Untitled, 1986 by Rosa Carvalho, is Collection Caixa Geral de Depósitos’ current highlight. The painting is on loan to Um Silabário por Reconstruir, an exhibition curated by José Maçãs de Carvalho and Joana Oliveira Borges. The show is open at Centro de Arte Contemporânea de Coimbra and Sala da Cidade, from February 22 to May 18, 2025.
Rosa Carvalho studied Painting at Escola de Belas-Artes, University of Lisbon, soon becoming part of the “return to painting” trend of the early 1980s. At a certain point in her career, she dedicated herself to skilfully reproducing the works of painters such as David, Boucher, Goya, Rembrandt and Velasquez, removing the female figures present in the original paintings. The removal of these figures, combined with the painting’s formal academic quality, appears to be a deliberate move toward anachronism and “sets the scene in such a way that characters outside the original characters seem to be willing to align their intimacy with what is being reported.” (João Miguel Fernandes Jorge). The absence of the female figure repudiates the idea of women as objects of representation, recognizing them as makers of art, i.e., as artists. Revisiting the classical painting serves as a starting point to debate the depiction of the feminine body and the role of women in a world dominated by latent masculinity, “an artist who disavows the lethargy of norms” (João Sousa Cardoso).

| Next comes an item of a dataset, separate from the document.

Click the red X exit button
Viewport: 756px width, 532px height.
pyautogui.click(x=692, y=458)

The painting Untitled, 1986, recreates the female figure as a model that alternates between images of religious, mythological, sublime, erotic or imaginary attributes, without ever settling on a specific one. Reality is always questioned in a painting, be it a landscape or a still life. Not because the image is not believable, quite the opposite; but because it seems to carry with it the virtues and contradictions of history. By reproducing classical and historical paintings, or at least by referencing them, the artist evokes “a world made of memory, nostalgia perhaps, melancholy certainly.” (Isabel Carlos). The female figure, perhaps Artemis, goddess of the hunt, holds an arrow. However, her gentle hands and gesture make her resemble the angel who shot Saint Teresa with an arrow. It is in the mist that the painting takes place. “Blinded by the mist that conceals the solution to these spaces, the viewer is continuously challenged to find it knowing that he will never unravel it, because it does not exist.” (João Pinharanda).

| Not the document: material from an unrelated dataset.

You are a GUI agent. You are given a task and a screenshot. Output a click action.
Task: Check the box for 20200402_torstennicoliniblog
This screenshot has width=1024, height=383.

Despite her discreet artistic career, her work has not gone unnoticed by important private and public collections, including: Fundação EDP, Fundação Calouste Gulbenkian, Fundação GALP, Fundação PLMJ, the Norlinda and José Lima Collection, FLAD, among others. Her work has recently been presented in Tudo o que eu quero – Artistas Portuguesas de 1900 a 2020 curated by Helena de Freitas and Bruno Marchand, a group exhibition that took place at the Museu Calouste Gulbenkian in Lisbon and at the Centre de Création Contemporaine Olivier Debré in Tours in 2021 and 2022, respectively; and also in Às Escuras,her solo exhibition curated by Isabel Carlos at the Museu Arpad Szenes-Vieira da Silva, Lisbon, in 2024.